Daha ne diyeyim, halim bu!..

İmtihan olarak baktığım bu hal, beni kendime döndürdü…

Sağlığıma tam olarak kavuşamamış olsam da tedavi sürecim umudumu artırdı. Eski halime dönememenin üzüntüsü tüm benliğimi kaplamışken, bu hasbihaller “yaşayarak örnek olmak” konusunda beni gayrete getiriyor. Günlerim çoğunlukla Kur’an ve kitap okumakla geçiyor. Okudukça düşünüyorum, düşündükçe yaratılışımın ve imtihanımın boşuna olmadığını anlıyorum. Rabbimizin büyüklüğü karşısında acziyetimizin farkına varıyorum.

“İçinde dinlenesiniz diye geceyi, (işlerinizi) görmenizi sağlasın diye gündüzü size bahşeden O’dur. Kuşkusuz dinlemesini bilen bir topluluk için bunda dersler vardır.” (Yûnus:67) ayetiyle, imtihanlarımızın bizi kendimize getiren; tanıtan birer tefekkür vesilesi olduğunun yeniden ayırdına varıyorum.

İnsan neye önem veriyorsa onunla sınanıyor.

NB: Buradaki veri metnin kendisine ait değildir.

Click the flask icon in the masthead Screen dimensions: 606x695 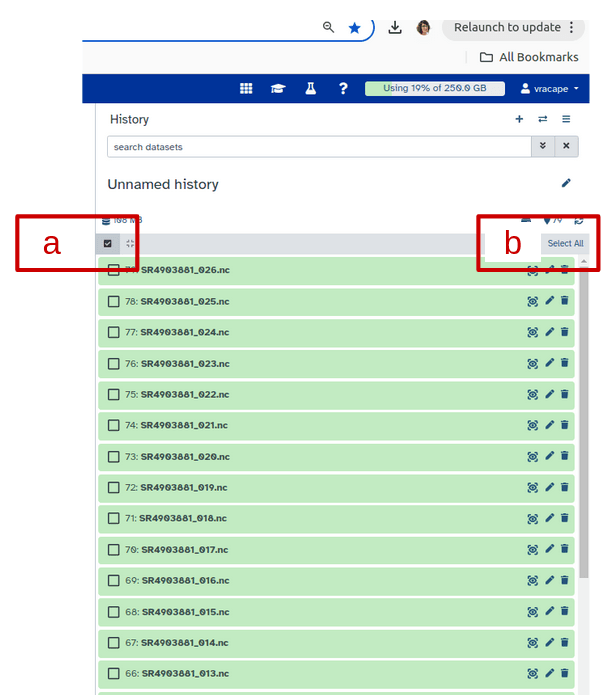310,89
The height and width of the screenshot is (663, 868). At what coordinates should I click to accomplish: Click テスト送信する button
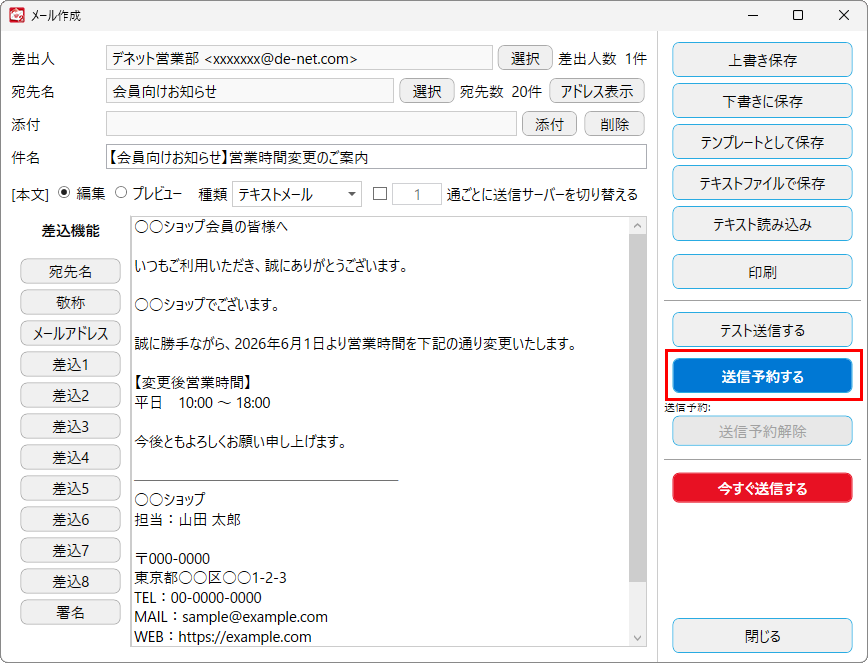pyautogui.click(x=762, y=330)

Konuşmak ve koşturmak yegâne uğraşım iken şimdi tüm zamanımı doğru konuşma ve yeniden koşabilme çalışmalarına ayırıyorum.

Geriye dönüp baktığımda gece-gündüz ayırt etmeksizin koşturduğumu, ailemle gereği kadar ilgilenemediğimi fark ediyorum. Şimdi ise evimde, ailemle daha yoğun ve daha yakın zaman geçiriyorum. Çocuklarım ve eşim yanlarında olmamdan mutlu. Bu imtihanın ailemizi yeniden bir araya getirdiğini düşünüyorlar. Yaşım ve konumum itibarıyla ben de böyle düşünüyorum. Ayrıca Rabbimize karşı görevlerimiz ve O’nunla münasebetimiz üzerinde tefekkür ederek gözlemde bulunmak hepimizin feraset ve basiretini artıyor.

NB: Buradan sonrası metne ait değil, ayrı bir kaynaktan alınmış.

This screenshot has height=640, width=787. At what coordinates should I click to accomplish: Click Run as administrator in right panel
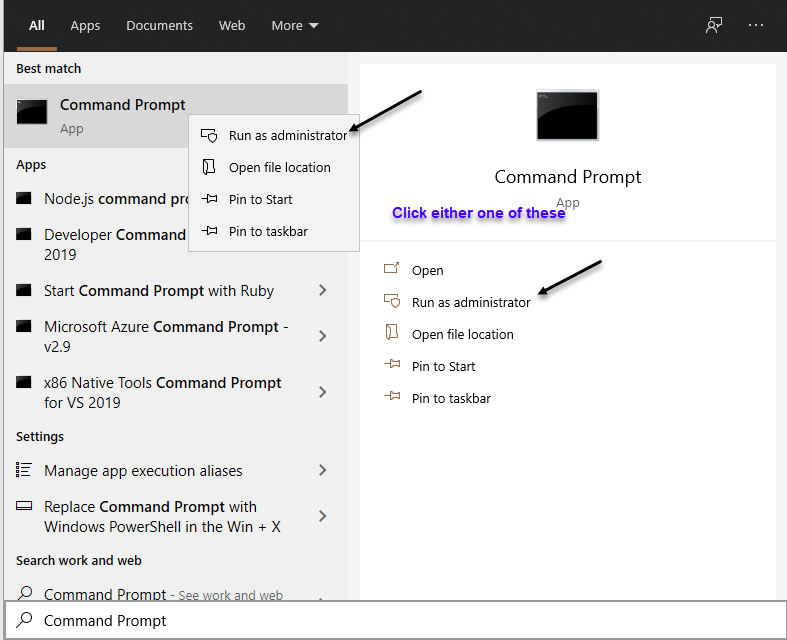tap(471, 302)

Herkes kendi lisanı ve yaşamıyla Rabbi ile ilişki kuruyor. Farklı kişilik ve karakterde nice insan Rabbine yöneliyor. “Mü’minler Rabbinden razı olarak” O’na dua ediyor. Hastalığımdan dolayı halis bir niyetle duasında bana yer ayıran nice güzel kardeşimin varlığına şahit oldum. Rabbim hepsinden razı olsun…

Hepimiz bazen hataya düşebiliriz. Bu insani bir durumdur. Ama mü’min hatasını fark eder, kabul eder ve hemen tövbe eder.

Çünkü tövbe; günahlara karşı bir dik duruş ve eylemdir.

“Ancak tövbe edenler, kendilerini düzeltenler ve gerçeği açıkça ifade edenler bunun dışındadır. İşte bunların tövbesini kabul edeceğim. Doğrusu ben tövbeleri kabul eden ve rahmeti bol olanım.” (Bakara: 160)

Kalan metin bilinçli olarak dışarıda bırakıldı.